*YOUR TASK*. Reproduce verbatim the passage of the speech on religious freedom in Cyprus that begins with "Allow me first" and ends after "worship and observance.".

*SOURCE EXCERPT*.
Religious Freedom and Holy Sites in the Republic of Cyprus
Wednesday, 14 April 2010
Intervention by H.E. Ambassador Andreas Mavroyiannis,
Permanent Representative of Cyprus to the EU
Your Beatitude, Archbishop of Nova Justiniana and all Cyprus,
Your Beatitude, Archbishop of Maronites in Cyprus,
Representatives of Churches and Christian denominations,
Honourable Members of the European Parliament,
Excellencies, Ladies and Gentlemen:
It is an honour to be here today, among all of you, in the European Parliament, which has always stood up for human rights and for the respect of diversity, and which has always honoured the right to different religions and cultures, this key characteristic of the people of the European Union.
Allow me first to define the right to religion and thus the religious freedom all men and women should enjoy, by quoting from article 18, of the United Nation’s declaration of Human Rights:
Everyone has the right to freedom of thought, conscience and religion; this right includes freedom to, inter alia, either alone or in community with others and in public or private, to manifest his religion or belief in teaching, practice, worship and observance.
In this intervention, I will present a few key events and actions, which will provide a clearer picture of the state of religious freedom in the occupied part of Cyprus. As you know, the European Parliament itself has recently through its resolution on Turkey’s progress report identified violations of human rights in the occupied by the Turkish army area of Cyprus. We are indeed concerned by the idea that on the soil of the Republic of Cyprus, on European soil, religious freedoms are in jeopardy, though not through our fault, but because we are victims of foreign aggression and occupation.

*SUPPLIED MATERIAL*.
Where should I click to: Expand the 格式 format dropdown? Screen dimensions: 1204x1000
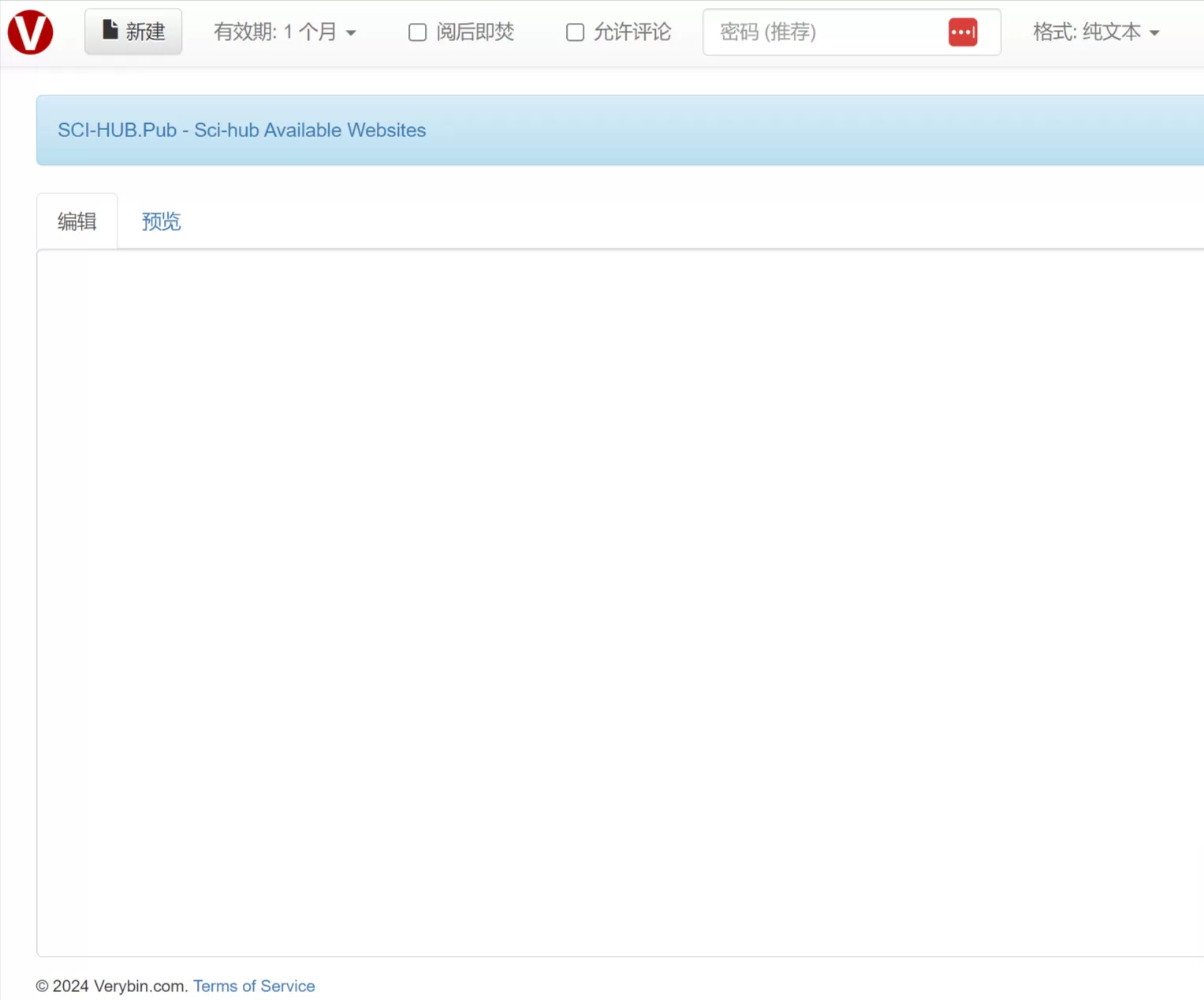coord(1094,32)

*RESPONSE*.
Allow me first to define the right to religion and thus the religious freedom all men and women should enjoy, by quoting from article 18, of the United Nation’s declaration of Human Rights:
Everyone has the right to freedom of thought, conscience and religion; this right includes freedom to, inter alia, either alone or in community with others and in public or private, to manifest his religion or belief in teaching, practice, worship and observance.